▸ **Data to examine**:
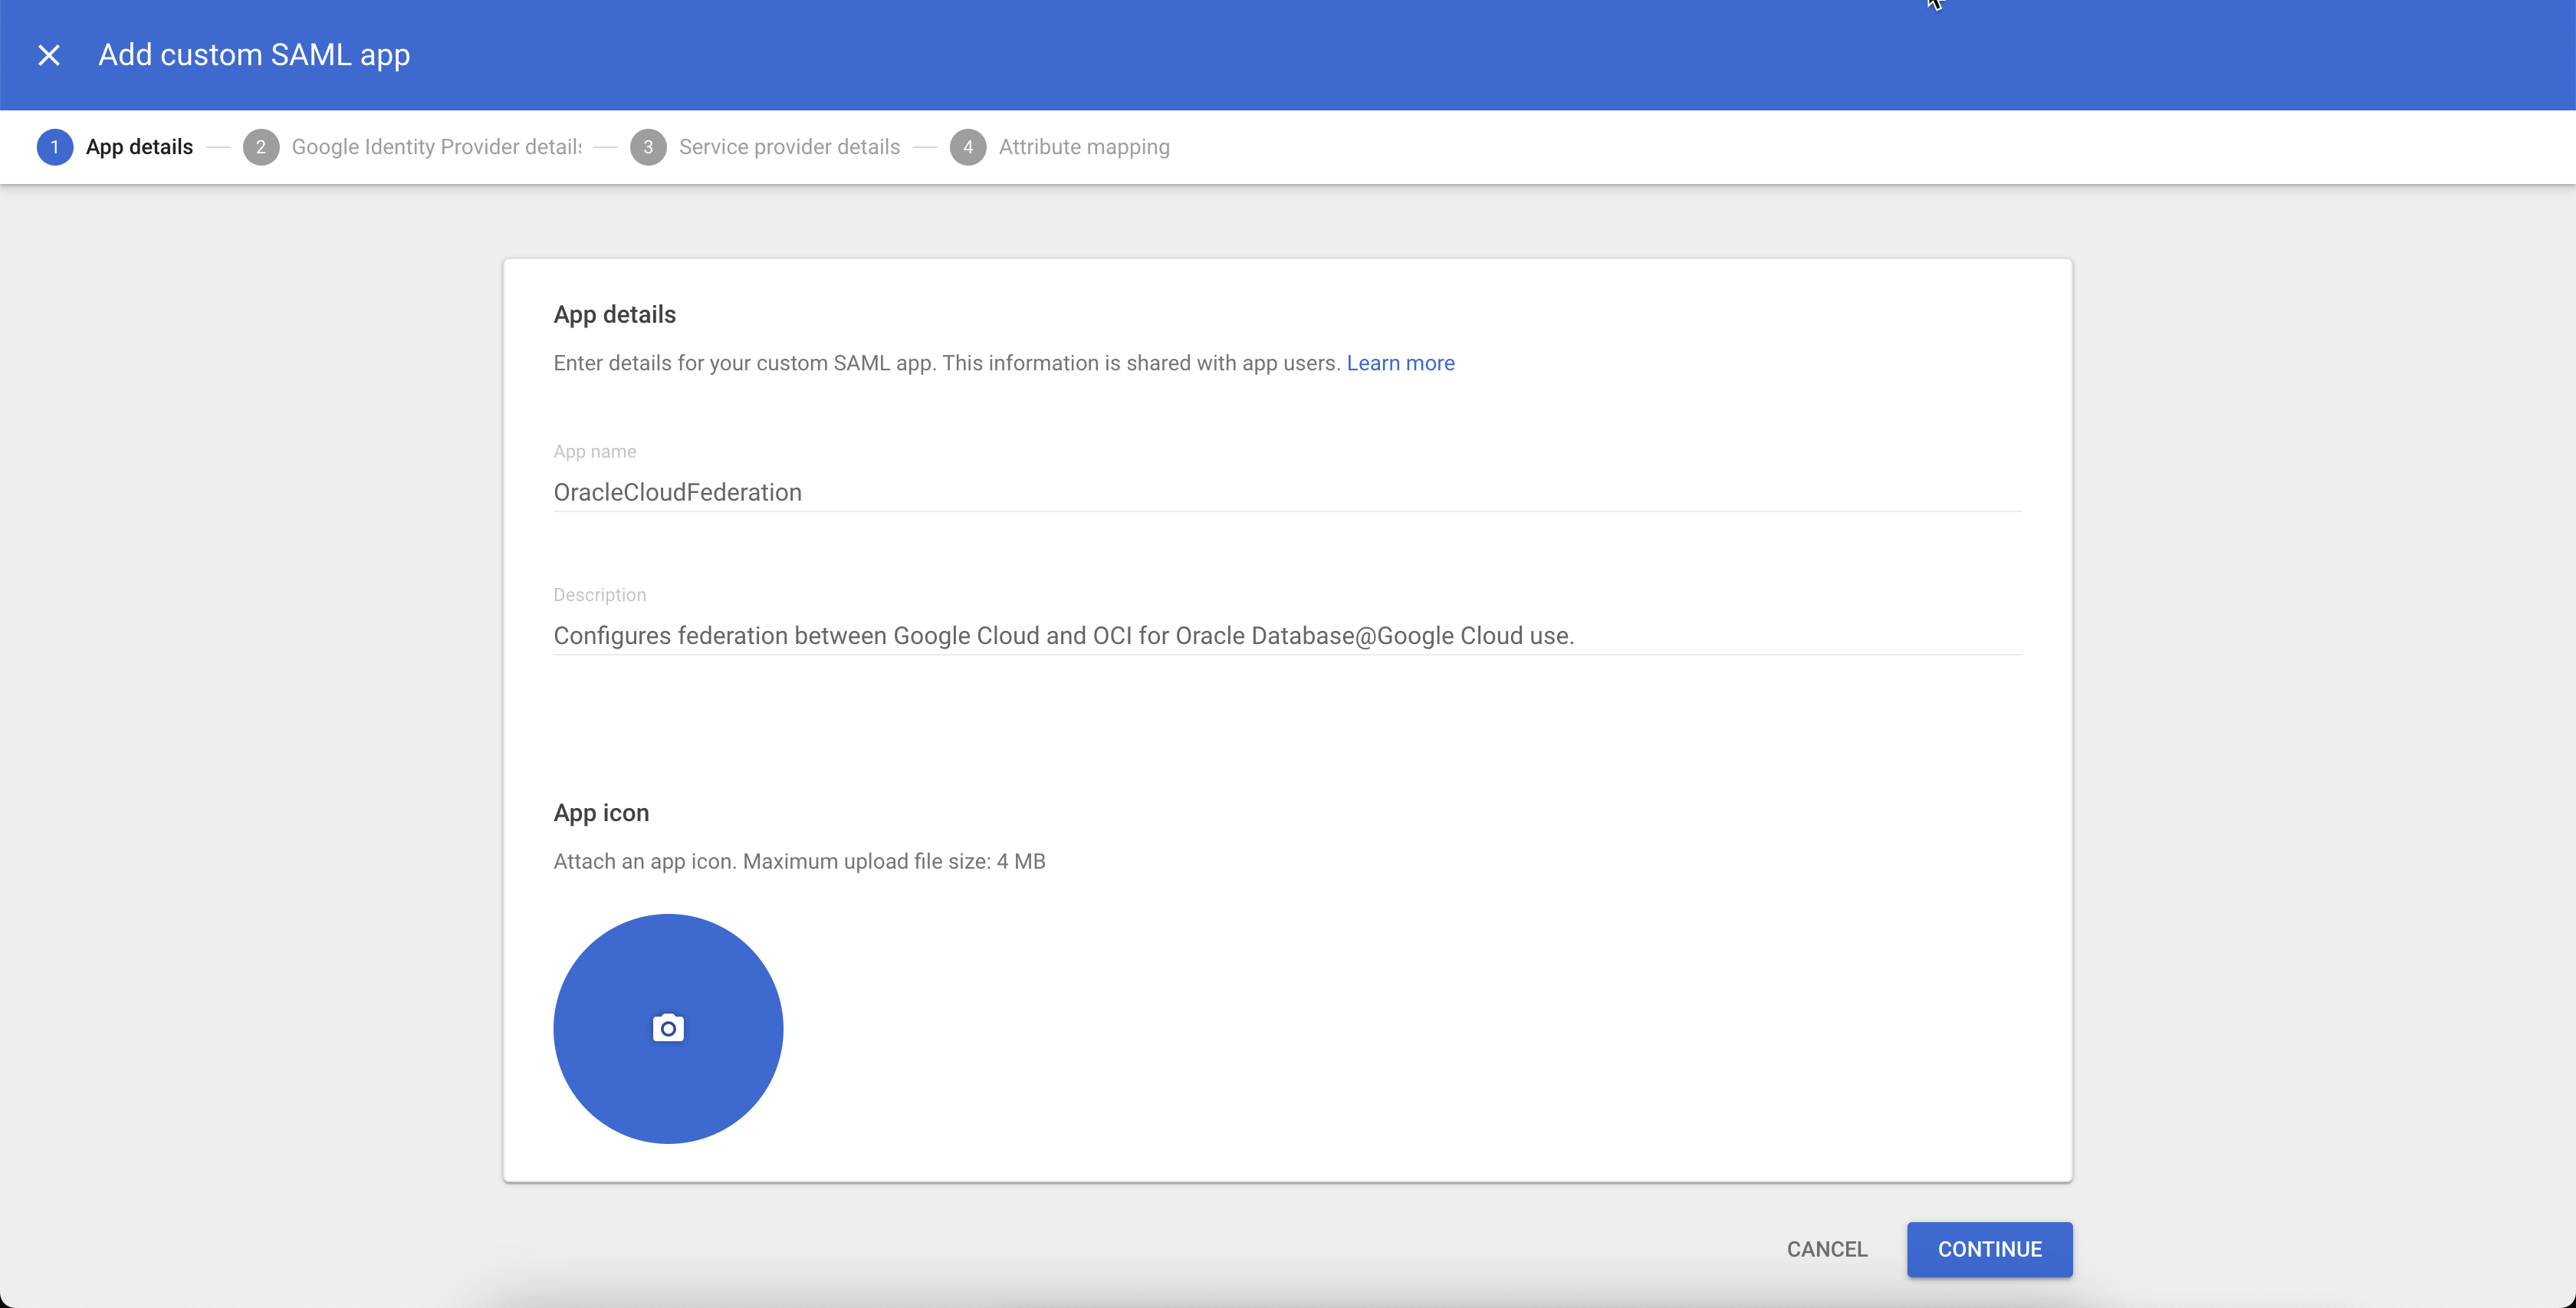The width and height of the screenshot is (2576, 1308).
Task: Select the step 2 numbered circle
Action: click(261, 147)
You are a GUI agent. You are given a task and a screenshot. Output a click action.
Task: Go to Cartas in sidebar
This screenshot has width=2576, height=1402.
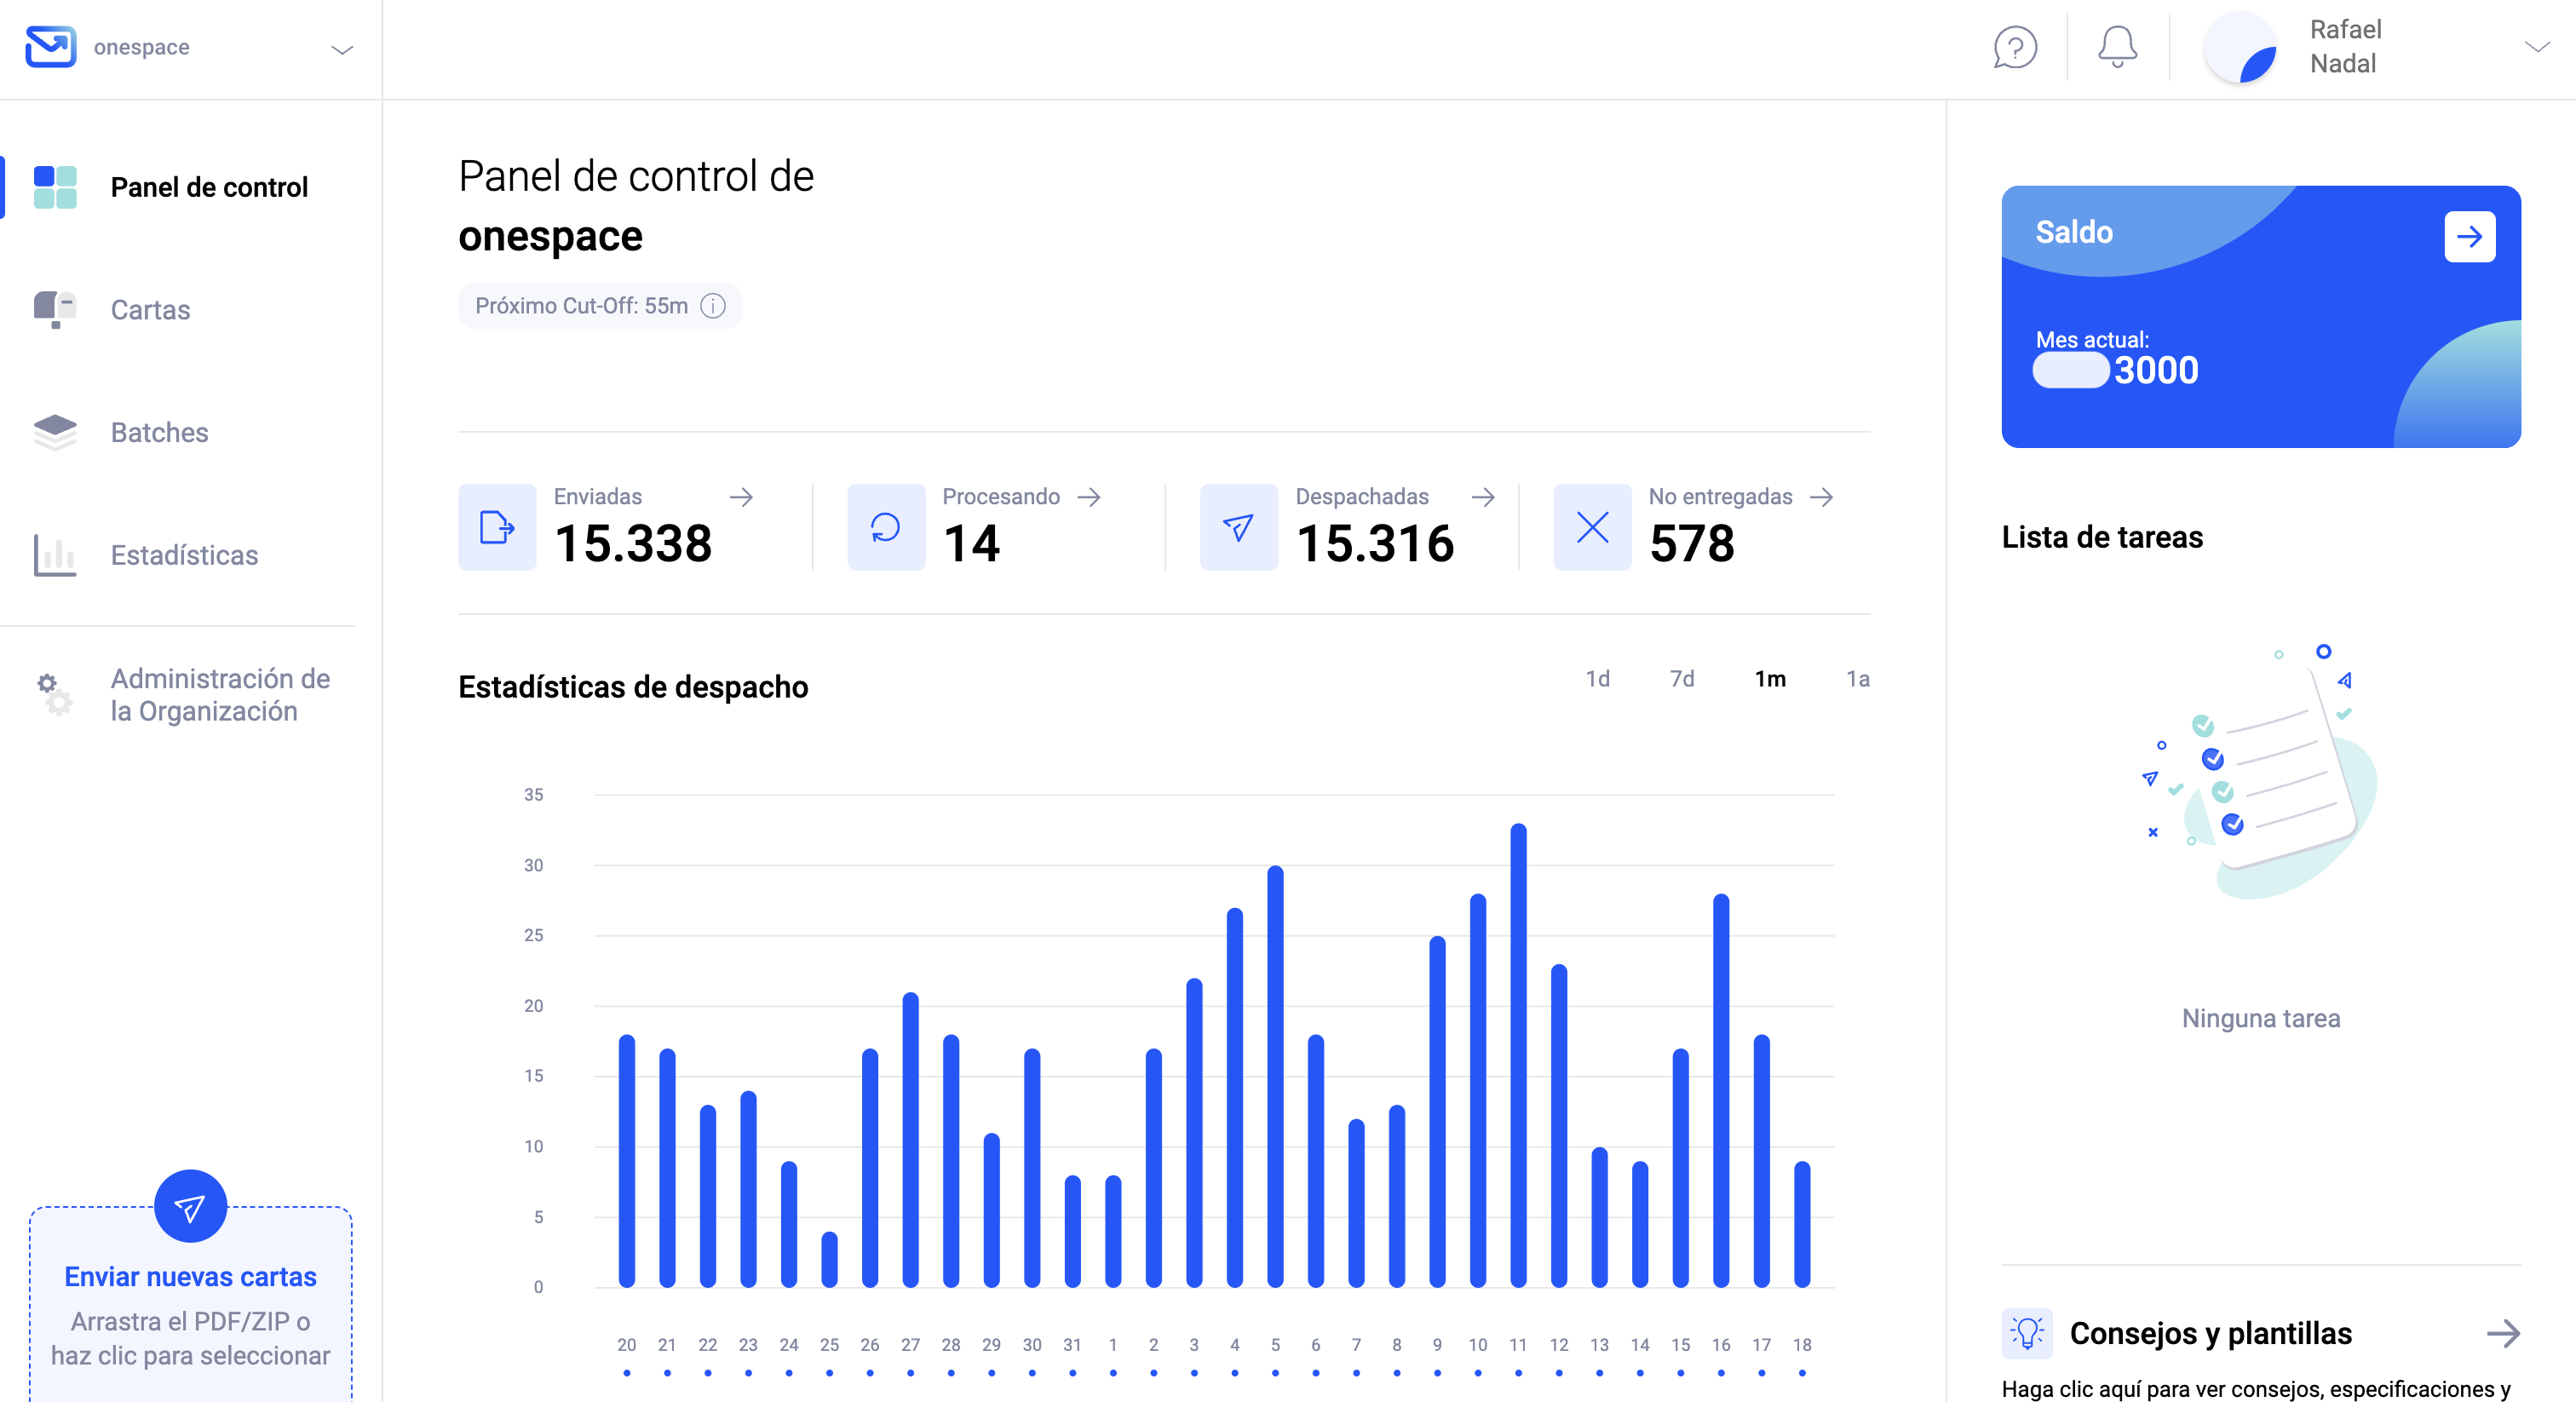click(x=150, y=310)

▸ **Work required**: Transcribe only the lines between the line containing "Task: Go to Cartas in sidebar" and the final line of the listing, inclusive, exactly as they appear; no pictures are to be included.

▸ **Solution for this task**:
Task: Go to Cartas in sidebar
This screenshot has width=2576, height=1402.
click(x=150, y=310)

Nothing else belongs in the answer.